## What to work on
Your answer must be the records below, given again exactly, with no pictures in it.

## Stored items
**********
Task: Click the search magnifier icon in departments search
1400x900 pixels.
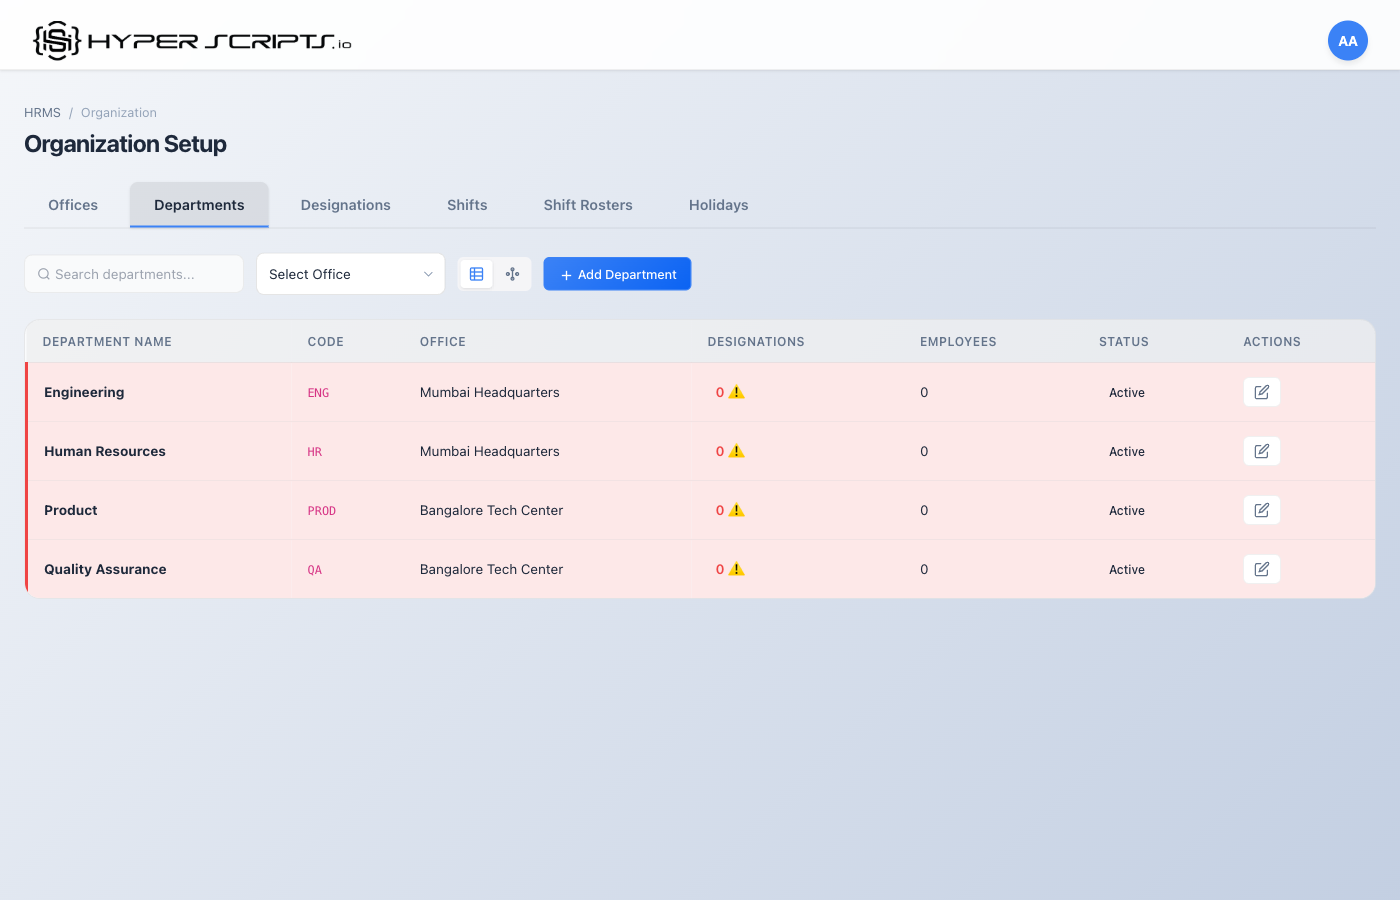Action: click(x=43, y=273)
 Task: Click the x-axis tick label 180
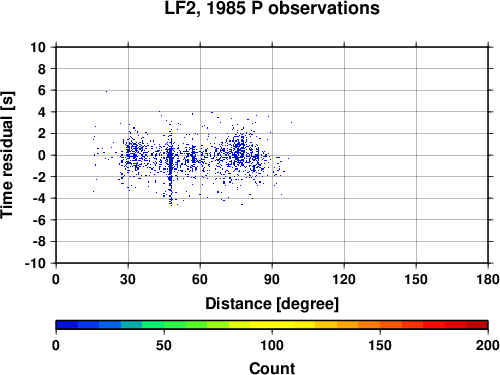click(488, 279)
**********
## Response below
Task: Click the search magnifier icon in departments search
1400x900 pixels.
Action: click(x=43, y=273)
 Task: Click the x-axis tick label 180
click(488, 279)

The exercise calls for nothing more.